■ What the exercise asks:
Copy word for word the lines of the rows that begin at the line containing "You are a computer-use agent. Screen" and run through the end of the rows, including both of those lines.

[Word and element location rows]
## BEGIN
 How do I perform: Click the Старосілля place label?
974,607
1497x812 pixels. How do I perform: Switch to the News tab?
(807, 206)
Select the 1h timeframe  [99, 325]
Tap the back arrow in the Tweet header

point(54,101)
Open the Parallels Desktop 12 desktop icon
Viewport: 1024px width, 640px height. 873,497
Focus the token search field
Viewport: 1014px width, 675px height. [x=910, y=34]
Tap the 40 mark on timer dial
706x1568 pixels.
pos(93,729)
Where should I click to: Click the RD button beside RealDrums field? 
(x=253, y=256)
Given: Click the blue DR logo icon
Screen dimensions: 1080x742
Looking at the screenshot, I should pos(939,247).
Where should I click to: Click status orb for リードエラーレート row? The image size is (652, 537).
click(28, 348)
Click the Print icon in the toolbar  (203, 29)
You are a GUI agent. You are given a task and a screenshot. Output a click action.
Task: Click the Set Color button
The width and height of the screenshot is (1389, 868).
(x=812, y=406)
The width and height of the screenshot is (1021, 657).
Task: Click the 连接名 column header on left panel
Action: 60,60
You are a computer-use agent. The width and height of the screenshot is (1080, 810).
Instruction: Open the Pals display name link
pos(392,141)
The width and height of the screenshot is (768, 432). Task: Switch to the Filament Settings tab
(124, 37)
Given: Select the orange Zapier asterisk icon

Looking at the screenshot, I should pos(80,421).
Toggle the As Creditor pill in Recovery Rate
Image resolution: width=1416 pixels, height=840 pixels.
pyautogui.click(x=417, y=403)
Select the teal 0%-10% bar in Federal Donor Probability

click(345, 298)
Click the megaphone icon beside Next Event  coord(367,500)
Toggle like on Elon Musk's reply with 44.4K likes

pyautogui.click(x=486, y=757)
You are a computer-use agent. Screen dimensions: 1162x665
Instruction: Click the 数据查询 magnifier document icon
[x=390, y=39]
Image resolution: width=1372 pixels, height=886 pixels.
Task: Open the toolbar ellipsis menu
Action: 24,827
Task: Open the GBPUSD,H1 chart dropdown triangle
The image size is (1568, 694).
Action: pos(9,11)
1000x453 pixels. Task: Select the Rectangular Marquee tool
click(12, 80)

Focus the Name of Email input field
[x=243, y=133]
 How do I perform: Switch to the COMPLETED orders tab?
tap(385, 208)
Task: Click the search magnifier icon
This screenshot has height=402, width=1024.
## END
■ Solved problem:
You are a computer-use agent. Screen dimensions: 1162x665
Instruction: Click the 数据查询 magnifier document icon
[x=390, y=39]
Image resolution: width=1372 pixels, height=886 pixels.
Task: Open the toolbar ellipsis menu
Action: 24,827
Task: Open the GBPUSD,H1 chart dropdown triangle
The image size is (1568, 694).
Action: pos(9,11)
1000x453 pixels. Task: Select the Rectangular Marquee tool
click(12, 80)

Focus the Name of Email input field
[x=243, y=133]
 How do I perform: Switch to the COMPLETED orders tab?
tap(385, 208)
Task: Click the search magnifier icon
This screenshot has height=402, width=1024.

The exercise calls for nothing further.